The input unit 120 is an input interface that receives various operations from an operator of the activity trace extraction device 100. For example, the input unit 120 includes an input device such as a keyboard or a mouse.


The display unit 130 is an output device that outputs information acquired from the control unit 150, and is implemented by a display device such as a liquid crystal display, a printing device such as a printer, or any other device.


The storage unit 140 includes the target DB 141 and the history DB 142. The storage unit 140 corresponds to the storage unit 140 described with reference to FIG. 1. The target DB 141 retains data, used to extract an activity trace, on a plurality of pieces of malware. The malware may be executable malware or script malware.


The history DB 142 retains information on analysis logs executed in each environment. FIG. 3 is a diagram illustrating an example of a data structure of the history DB. As illustrated in FIG. 3, the history DB 143 retains malware identification information, a first analysis log, a second analysis log, and a third analysis log.

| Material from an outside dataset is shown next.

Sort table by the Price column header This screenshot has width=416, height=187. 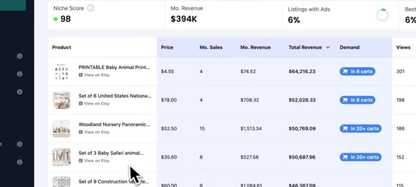(167, 47)
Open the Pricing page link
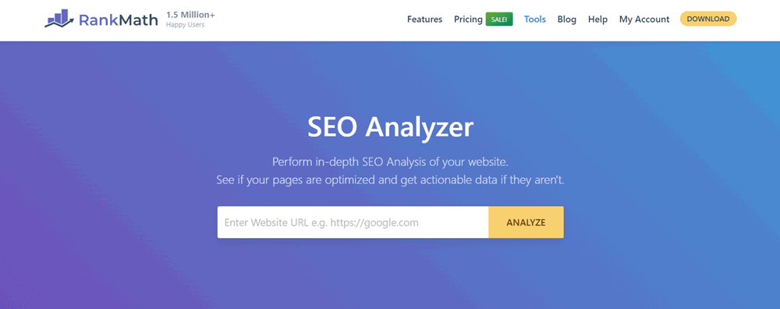 coord(468,20)
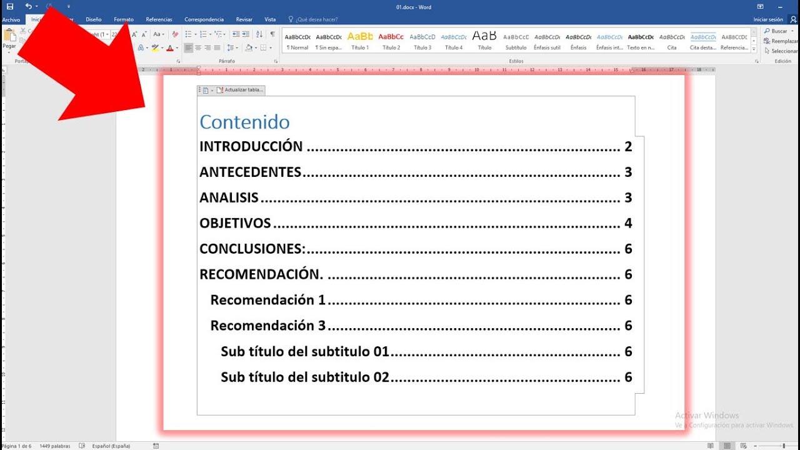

The malware identification information is information for identifying malware. The first analysis log is an analysis log collected by executing corresponding malware in the first environment. The second analysis log is an analysis log collected by executing corresponding malware in the second environment. The third analysis log is an analysis log collected by executing corresponding malware in the third environment.



FIG. 4 is a diagram illustrating an example of an analysis log and an activity trace. In FIG. 4, “prev” contained in a region 10a indicates pre-execution of an API, and “post” contained in the region 10a indicates post-execution of an API. “IN” contained in a region 10b indicates an input, and “OUT” contained therein indicates an output. A character string contained in a region 10c indicates a DLL name. A character string contained in a region 10d indicates an API name. A character string contained in a region 10e indicates a type. A character string contained in a region 10f corresponds to a variable name. A character string and a numerical value contained in a region 10g correspond to an argument. “val” contained in a region 10h indicates that a value obtained by dereferencing a pointer is recorded. A region 10i contains an activity trace. The example of FIG. 4 shows that an lpCommandLine argument for a CreateProcess is an activity trace related to a process in this malware.


The control unit 150 executes processing for extracting an activity trace, processing for extracting time dependency, processing for extracting environmental dependency, and processing for creating an IOC. The control unit 150 corresponds to the control unit 150 described with reference to FIG. 1. For example, the control unit 150 includes the collection unit 151, the update unit 152, and the generation unit 153.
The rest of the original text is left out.